Dataset below:

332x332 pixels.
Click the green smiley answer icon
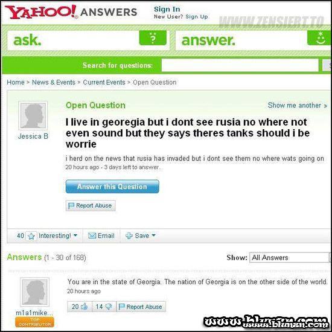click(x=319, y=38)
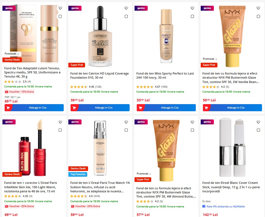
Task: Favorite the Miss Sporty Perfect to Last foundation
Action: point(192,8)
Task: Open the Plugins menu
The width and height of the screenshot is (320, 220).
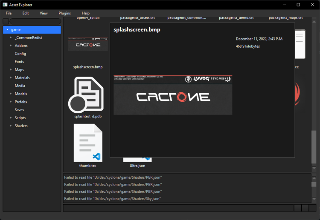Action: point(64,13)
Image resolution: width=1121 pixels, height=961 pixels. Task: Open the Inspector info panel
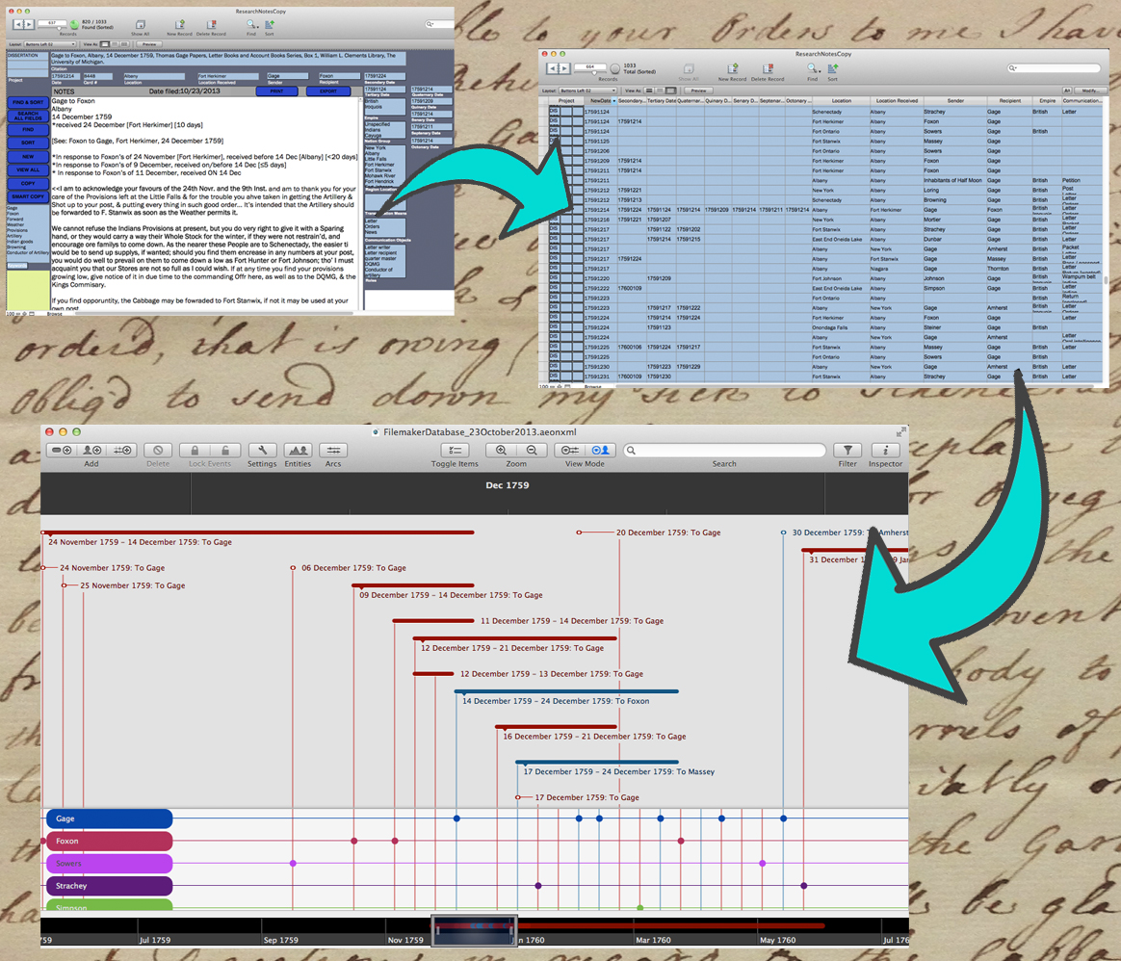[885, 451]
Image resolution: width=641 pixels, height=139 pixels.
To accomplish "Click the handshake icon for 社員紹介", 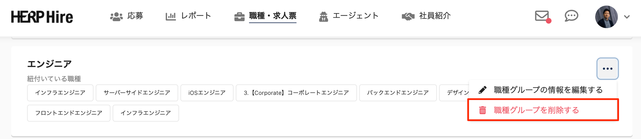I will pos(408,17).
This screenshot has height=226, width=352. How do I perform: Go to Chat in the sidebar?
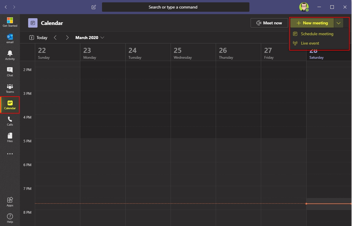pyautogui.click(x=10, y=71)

End of Dataset.
Dataset below:

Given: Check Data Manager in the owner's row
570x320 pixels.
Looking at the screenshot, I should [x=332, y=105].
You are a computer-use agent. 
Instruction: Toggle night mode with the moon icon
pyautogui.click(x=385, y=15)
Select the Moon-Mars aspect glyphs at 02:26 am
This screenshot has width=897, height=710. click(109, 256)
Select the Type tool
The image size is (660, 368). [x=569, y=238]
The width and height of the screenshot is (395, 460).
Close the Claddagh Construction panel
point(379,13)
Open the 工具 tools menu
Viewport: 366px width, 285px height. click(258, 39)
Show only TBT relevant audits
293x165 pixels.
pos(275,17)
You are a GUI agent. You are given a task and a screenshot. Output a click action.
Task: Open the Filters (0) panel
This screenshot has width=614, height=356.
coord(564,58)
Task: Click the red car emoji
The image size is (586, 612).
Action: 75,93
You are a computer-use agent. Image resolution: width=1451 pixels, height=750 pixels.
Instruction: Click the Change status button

End of Dataset.
Dataset below:

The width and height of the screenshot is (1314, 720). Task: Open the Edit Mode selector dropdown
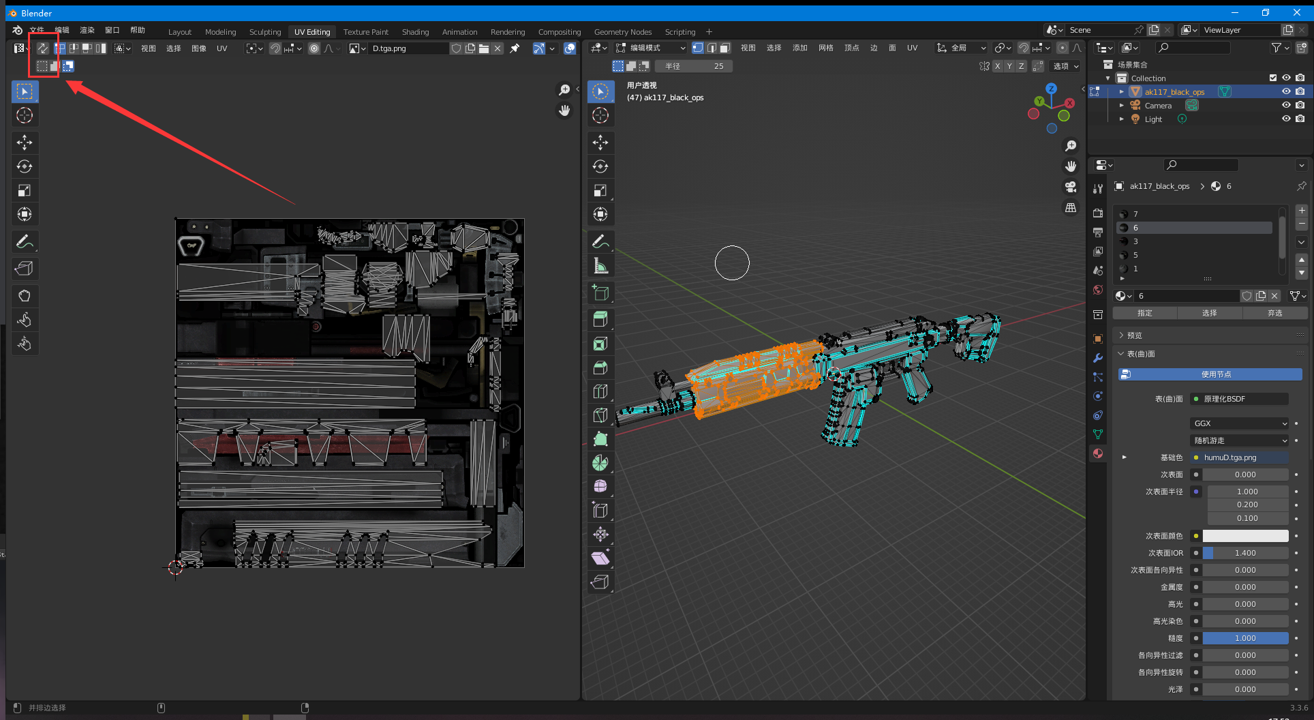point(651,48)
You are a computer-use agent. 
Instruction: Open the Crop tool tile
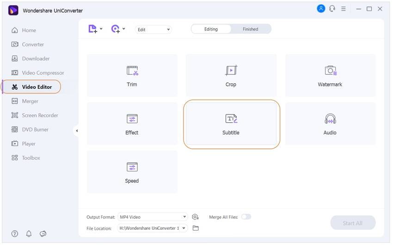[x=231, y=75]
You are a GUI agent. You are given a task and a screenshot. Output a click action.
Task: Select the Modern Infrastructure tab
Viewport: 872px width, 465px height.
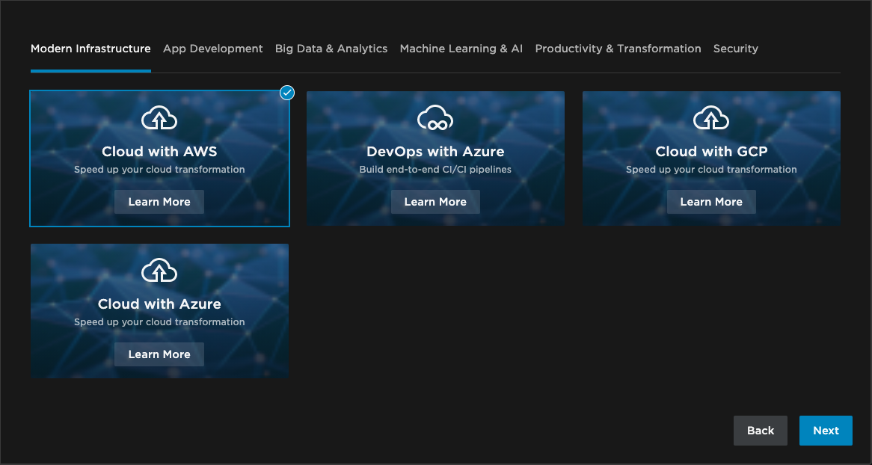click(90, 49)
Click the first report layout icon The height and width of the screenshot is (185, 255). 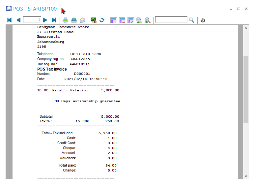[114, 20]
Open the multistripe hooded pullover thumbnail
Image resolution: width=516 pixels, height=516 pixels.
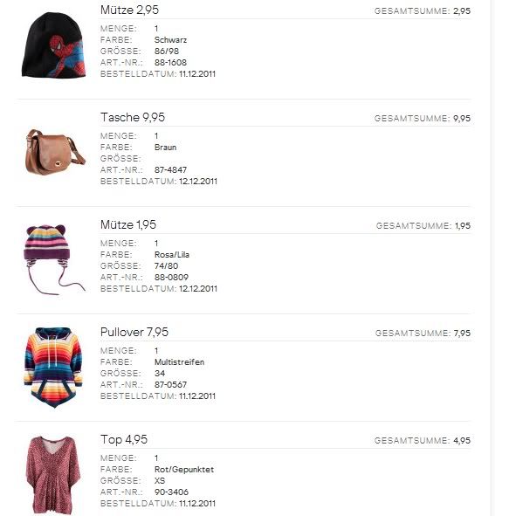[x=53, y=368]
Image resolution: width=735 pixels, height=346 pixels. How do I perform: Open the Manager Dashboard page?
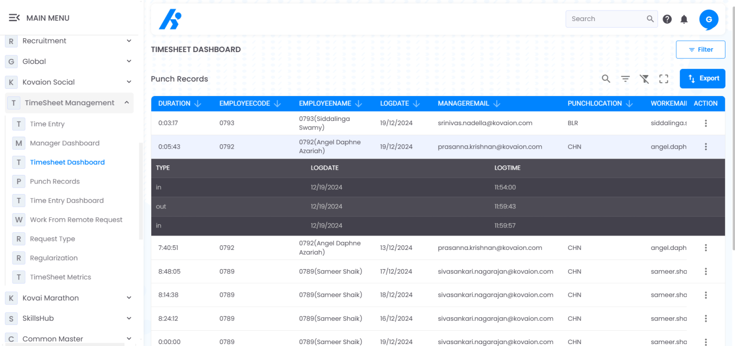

End of Dataset.

Above are the records; return the lines in them from the one with "332x332 pixels." to the one with "Image resolution: width=641", inclusive, exactly and without images.

332x332 pixels.
Click the green smiley answer icon
click(x=319, y=38)
Task: Favorite the Miss Sporty Perfect to Last foundation
Action: point(192,8)
Task: Open the Plugins menu
The width and height of the screenshot is (320, 220).
Action: point(64,13)
Image resolution: width=1121 pixels, height=961 pixels. Task: Open the Inspector info panel
[885, 451]
Image resolution: width=641 pixels, height=139 pixels.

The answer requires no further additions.